[Supplied material]
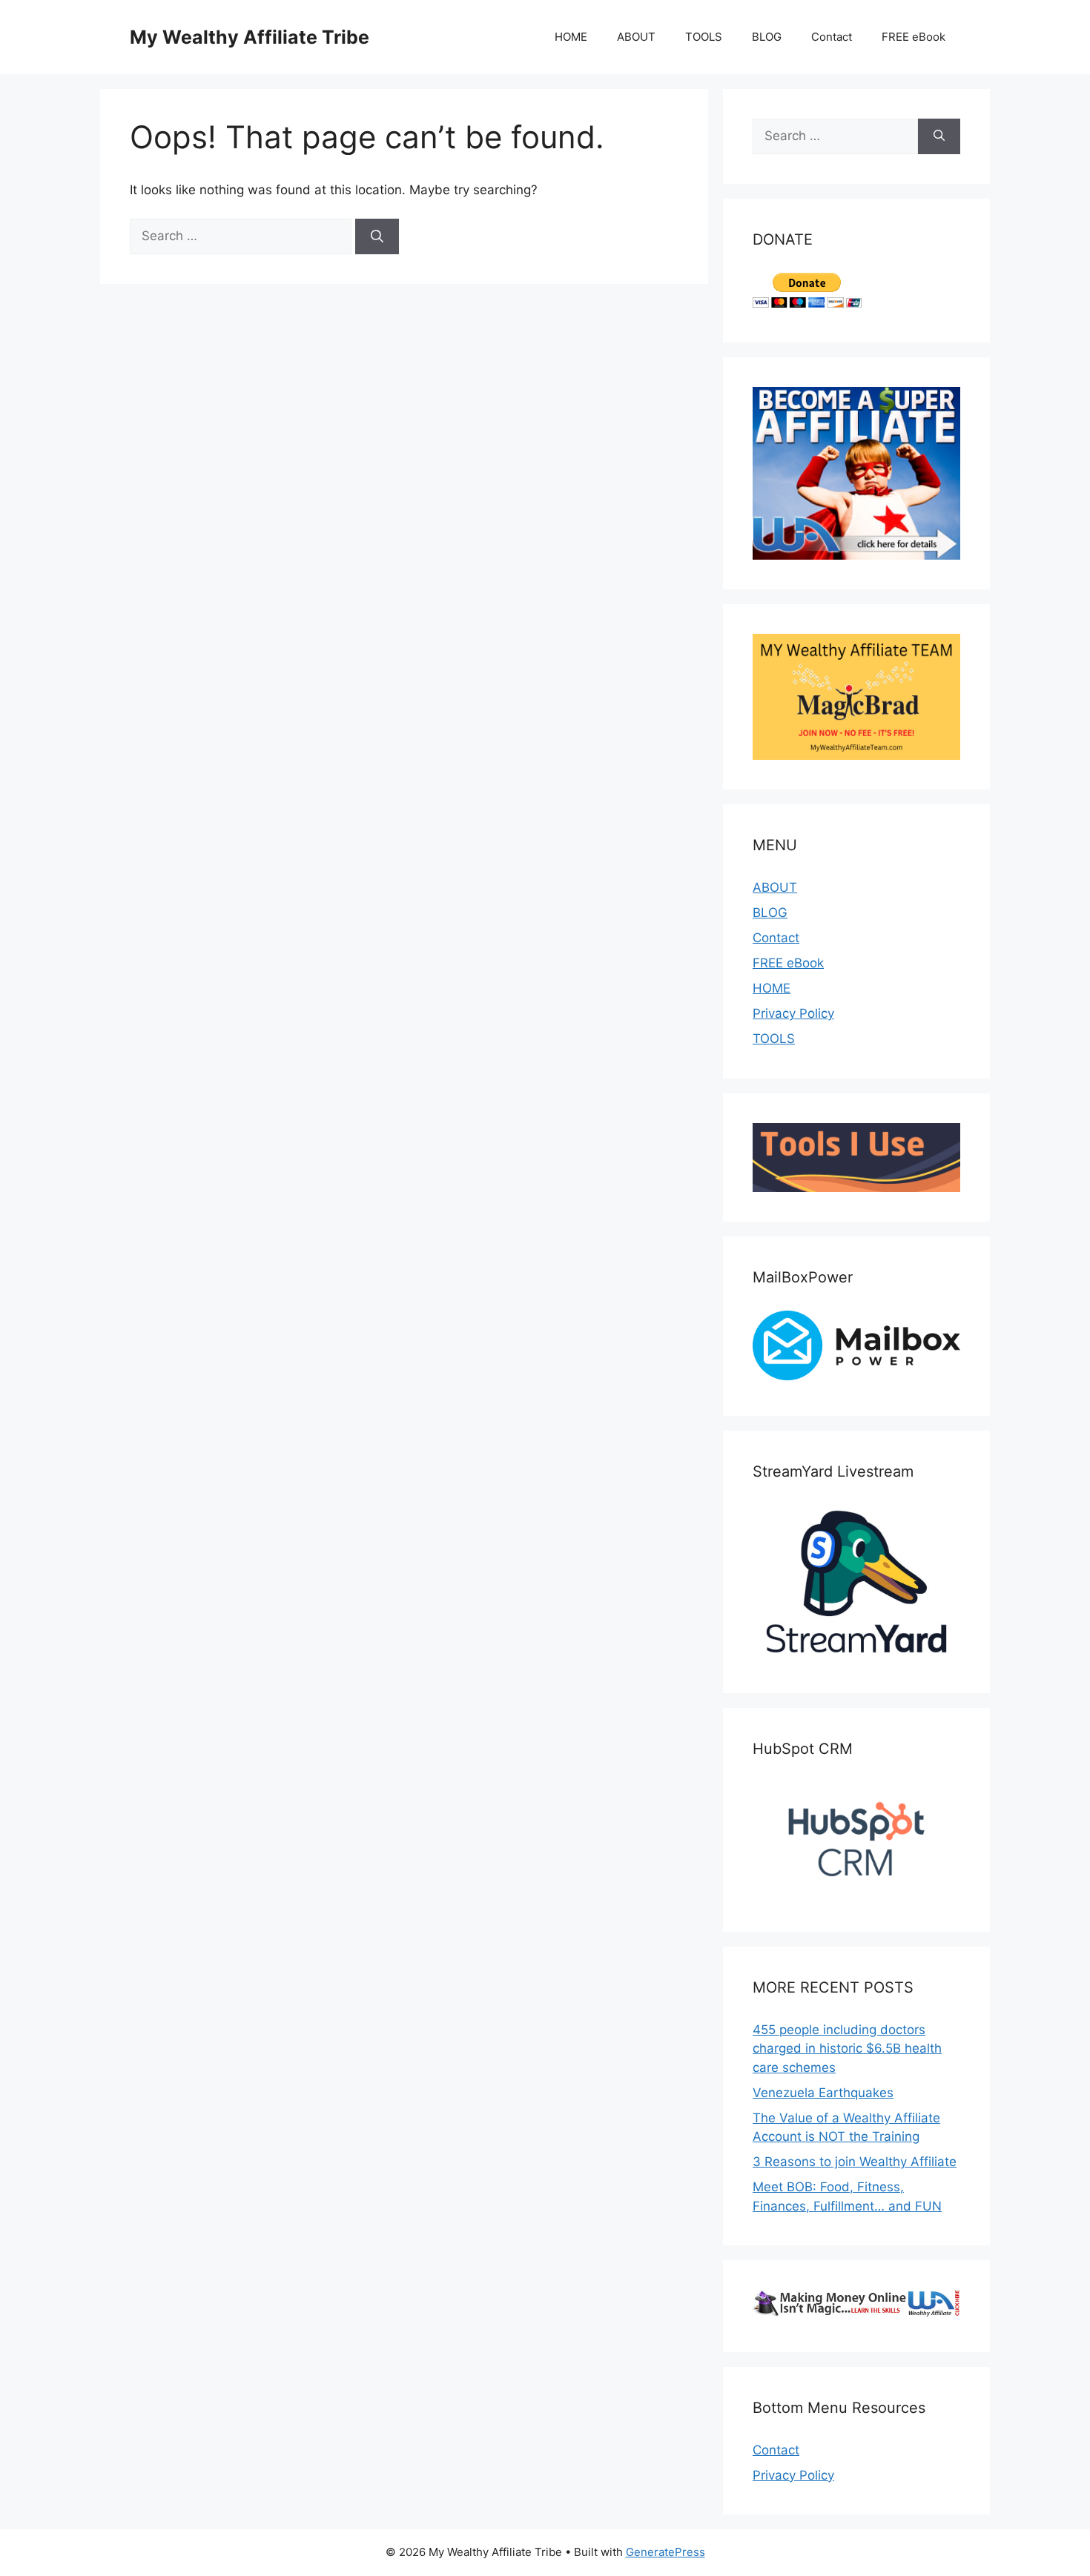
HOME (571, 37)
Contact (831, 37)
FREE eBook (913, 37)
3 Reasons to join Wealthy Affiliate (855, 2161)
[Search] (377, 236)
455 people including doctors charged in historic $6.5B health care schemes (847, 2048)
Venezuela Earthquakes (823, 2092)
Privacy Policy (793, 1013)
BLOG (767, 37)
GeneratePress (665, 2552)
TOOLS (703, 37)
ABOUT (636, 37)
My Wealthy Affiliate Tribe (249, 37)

[Your objective] A word-for-word copy of the lines from the one with "Venezuela Earthquakes (823, 2092)" through the end of the listing is what should be returned.

[Final answer]
Venezuela Earthquakes (823, 2092)
Privacy Policy (793, 1013)
BLOG (767, 37)
GeneratePress (665, 2552)
TOOLS (703, 37)
ABOUT (636, 37)
My Wealthy Affiliate Tribe (249, 37)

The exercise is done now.